Picture of Chinese blogger Wu Gan, also known by his pseudonym Super Vulgar ButcherImage copyrightYOU JINGYOU
The “Super Vulgar Butcher” might seem an unlikely name for a man who has spent his time fighting for human rights.
But it is an apt one.
The self-styled “butcher” took his cleaver to injustice and corruption in an uncompromising, sometimes uncouth campaign that made him one of China’s best-known dissidents and an enemy of the state.
But this week his colourful, unconventional approach to advocacy and protest came to a formal end.
After more than two years in detention, Wu Gan (his real name) has been put on trial at the Tianjin City Number Two Intermediate People’s Court charged with the subversion of state power.
The 44-year-old had anticipated this fate, recording a video in which he gives instructions about who should represent him and explains that he has been motivated by only one aim: “To make China a happier place.”
The Super Vulgar Butcher certainly seemed to relish the challenge of championing what were often the saddest and seemingly the most hopeless of causes.
He took up the case of a rape victim who had killed her assailant, a Communist Party official, by stabbing him with a fruit knife.
He fought for justice on behalf of four men who claimed that they had been wrongfully jailed for murder.
Of course, taking on the system is never likely to make you popular with the authorities in China.
But what really earned the Butcher their ire were his unconventional methods.
He rallied public opinion through online campaigns and brought pressure to bear on local officials by staging protests or even performance art, often bawdy acts of mockery designed to shame and humiliate.
He once photo-shopped pigs heads onto the faces of three officials from the province of Henan and posted them on social media with the caption: “World’s Most Wanted; three fat pigs.”
He stuck the image of a female official’s face onto a naked mannequin and announced that he intended to live-stream video footage of himself sleeping with her every day.
Today, all of this seems extraordinary given the tightening restrictions on freedom of expression that the Chinese government has imposed in recent years.
But Wu Gan began his activism a decade or so ago, in an era when the still yet untamed internet offered activists at least a limited chance to organise and campaign.
And although his methods may seem extreme, in a system in which 99.9% of criminal trials result in a conviction, direct action is often the last, desperate resort.
In the miscarriage of justice case mentioned above, the four men’s lawyers had already staged a sit-in at the court for over two weeks in a bid to get the court in the province of Jiangxi to review the case files.
In trademark style, Wu Gan took a different approach, setting up two large banners outside the court.
One showed a photo of the chief judge, on which he had drawn a Hitler-style moustache, above a written demand for the judge to name how much he wished to be bribed.
On the other, the same photo had been superimposed upon a tombstone.
The Butcher stood between the two banners with his middle fingers raised in defiance.
However vulgar, the point was – as always – to harness public attention to a cause.

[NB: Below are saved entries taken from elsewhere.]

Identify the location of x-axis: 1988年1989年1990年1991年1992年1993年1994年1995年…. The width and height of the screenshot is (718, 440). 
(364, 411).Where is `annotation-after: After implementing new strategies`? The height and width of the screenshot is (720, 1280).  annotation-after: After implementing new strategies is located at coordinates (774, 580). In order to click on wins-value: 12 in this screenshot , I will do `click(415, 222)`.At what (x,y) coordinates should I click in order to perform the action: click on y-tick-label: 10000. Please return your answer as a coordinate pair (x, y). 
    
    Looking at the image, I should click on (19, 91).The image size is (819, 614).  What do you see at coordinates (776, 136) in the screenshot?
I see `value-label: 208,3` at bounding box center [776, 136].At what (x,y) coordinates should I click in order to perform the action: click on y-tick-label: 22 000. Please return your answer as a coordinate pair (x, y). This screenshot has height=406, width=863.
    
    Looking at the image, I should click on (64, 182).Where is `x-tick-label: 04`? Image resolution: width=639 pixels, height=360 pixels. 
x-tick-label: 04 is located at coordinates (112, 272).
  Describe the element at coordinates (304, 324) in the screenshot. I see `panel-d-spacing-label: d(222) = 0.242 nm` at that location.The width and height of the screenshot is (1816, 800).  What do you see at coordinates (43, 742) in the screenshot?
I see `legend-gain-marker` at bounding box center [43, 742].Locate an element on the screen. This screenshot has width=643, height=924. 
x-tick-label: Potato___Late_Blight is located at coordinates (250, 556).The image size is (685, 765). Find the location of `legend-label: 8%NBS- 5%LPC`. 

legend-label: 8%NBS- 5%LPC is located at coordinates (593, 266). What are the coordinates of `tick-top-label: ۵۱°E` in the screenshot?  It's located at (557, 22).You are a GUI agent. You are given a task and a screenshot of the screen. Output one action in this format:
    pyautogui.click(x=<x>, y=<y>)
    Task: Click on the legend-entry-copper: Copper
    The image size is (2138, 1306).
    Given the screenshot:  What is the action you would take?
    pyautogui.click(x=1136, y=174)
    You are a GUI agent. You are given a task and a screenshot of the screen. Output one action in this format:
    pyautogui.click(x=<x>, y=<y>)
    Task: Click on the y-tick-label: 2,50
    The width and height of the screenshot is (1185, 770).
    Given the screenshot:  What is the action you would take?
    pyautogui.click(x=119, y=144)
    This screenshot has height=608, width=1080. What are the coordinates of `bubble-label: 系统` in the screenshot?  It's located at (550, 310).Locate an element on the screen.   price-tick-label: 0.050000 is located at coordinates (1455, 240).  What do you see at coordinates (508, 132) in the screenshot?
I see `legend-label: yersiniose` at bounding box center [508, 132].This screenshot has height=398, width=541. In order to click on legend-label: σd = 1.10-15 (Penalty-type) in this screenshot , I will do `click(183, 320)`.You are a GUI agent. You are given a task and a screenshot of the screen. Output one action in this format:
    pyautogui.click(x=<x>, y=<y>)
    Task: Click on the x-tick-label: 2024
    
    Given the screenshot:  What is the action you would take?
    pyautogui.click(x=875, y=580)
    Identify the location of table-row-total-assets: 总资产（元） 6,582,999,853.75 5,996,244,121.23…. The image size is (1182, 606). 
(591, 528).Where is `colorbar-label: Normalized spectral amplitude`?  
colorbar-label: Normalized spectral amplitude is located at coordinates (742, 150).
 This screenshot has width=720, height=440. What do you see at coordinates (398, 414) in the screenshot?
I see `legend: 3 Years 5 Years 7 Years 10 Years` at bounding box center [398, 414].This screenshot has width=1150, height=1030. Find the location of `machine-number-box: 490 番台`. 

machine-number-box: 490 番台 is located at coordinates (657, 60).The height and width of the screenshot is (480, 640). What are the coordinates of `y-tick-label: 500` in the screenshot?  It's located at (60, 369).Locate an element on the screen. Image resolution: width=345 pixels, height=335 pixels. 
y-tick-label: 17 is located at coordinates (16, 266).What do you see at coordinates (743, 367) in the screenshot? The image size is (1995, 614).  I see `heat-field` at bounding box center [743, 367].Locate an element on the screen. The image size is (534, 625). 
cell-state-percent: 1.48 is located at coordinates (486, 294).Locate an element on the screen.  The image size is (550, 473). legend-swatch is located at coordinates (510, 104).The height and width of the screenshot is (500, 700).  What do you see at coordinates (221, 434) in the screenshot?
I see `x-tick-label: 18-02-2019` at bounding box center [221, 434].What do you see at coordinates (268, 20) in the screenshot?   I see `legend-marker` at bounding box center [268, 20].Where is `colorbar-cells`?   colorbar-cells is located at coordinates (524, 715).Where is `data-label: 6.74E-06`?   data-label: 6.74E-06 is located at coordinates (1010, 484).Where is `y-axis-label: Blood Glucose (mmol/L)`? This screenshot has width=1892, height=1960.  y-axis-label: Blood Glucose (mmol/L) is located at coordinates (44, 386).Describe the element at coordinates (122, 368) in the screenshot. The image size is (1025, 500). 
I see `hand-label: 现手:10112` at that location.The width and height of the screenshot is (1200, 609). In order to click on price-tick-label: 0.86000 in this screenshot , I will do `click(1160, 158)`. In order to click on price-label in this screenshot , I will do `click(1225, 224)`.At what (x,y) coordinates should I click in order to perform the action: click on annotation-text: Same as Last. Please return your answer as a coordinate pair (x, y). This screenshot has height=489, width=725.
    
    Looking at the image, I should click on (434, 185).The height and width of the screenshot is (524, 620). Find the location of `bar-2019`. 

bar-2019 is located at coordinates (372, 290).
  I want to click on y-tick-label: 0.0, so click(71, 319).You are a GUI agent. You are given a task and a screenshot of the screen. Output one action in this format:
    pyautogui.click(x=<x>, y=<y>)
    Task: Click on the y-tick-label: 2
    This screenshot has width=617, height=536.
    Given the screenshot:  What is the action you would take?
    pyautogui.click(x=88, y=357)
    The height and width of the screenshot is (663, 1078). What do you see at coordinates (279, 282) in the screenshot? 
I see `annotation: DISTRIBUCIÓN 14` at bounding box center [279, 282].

And to that end he can claim to have had a hand in some rare and notable successes.
The rape victim, a young woman named Deng Yujiao, was eventually spared criminal punishment.
And the four wrongfully convicted men had their convictions overturned – an extremely unlikely event in China – although Wu Gan had already found himself in jail by the time of their release.
In fact, the sweeping crackdown on lawyers and activists launched in 2015 was aimed, in large part, at bringing an end to the use of protest and pressure to influence court decisions.
And the Butcher, the pre-eminent practitioner of such tactics, was one of the first to be detained.
His court case this week makes him one of the last to be tried.
Friends believe the delay is almost certainly due to his refusal to acquiesce and make, as others have been forced to, a broadcast confession on state-run TV.
The brief statement from the court said that he “recognised that his behaviour violated criminal law”, although there is no way to verify the claim as the trial was held in secret.
The verdict and sentencing will be announced at a later date.
But we do know something of Wu Gan’s own feelings about his trial, recorded in a pre-trial statement smuggled out by one of his lawyers.
It is, true to form, a gutsy and defiant proclamation from the Super Vulgar Butcher, almost certainly now facing a long time behind bars.
“Under the brutal rule of the ‘Great, Glorious, and Correct’ Communist Party of China, it would be embarrassing if I wasn’t framed as a ‘criminal’,” he writes.
He calls his trial a “farce”, alleges that he has been tortured while in custody – an all too familiar complaint -and makes it clear that he has absolutely no regrets.
“Life is short, so we’d better ‘commit our crimes’ while we’ve still got the chance. My crime of subverting the Communist regime is a great honour for me.”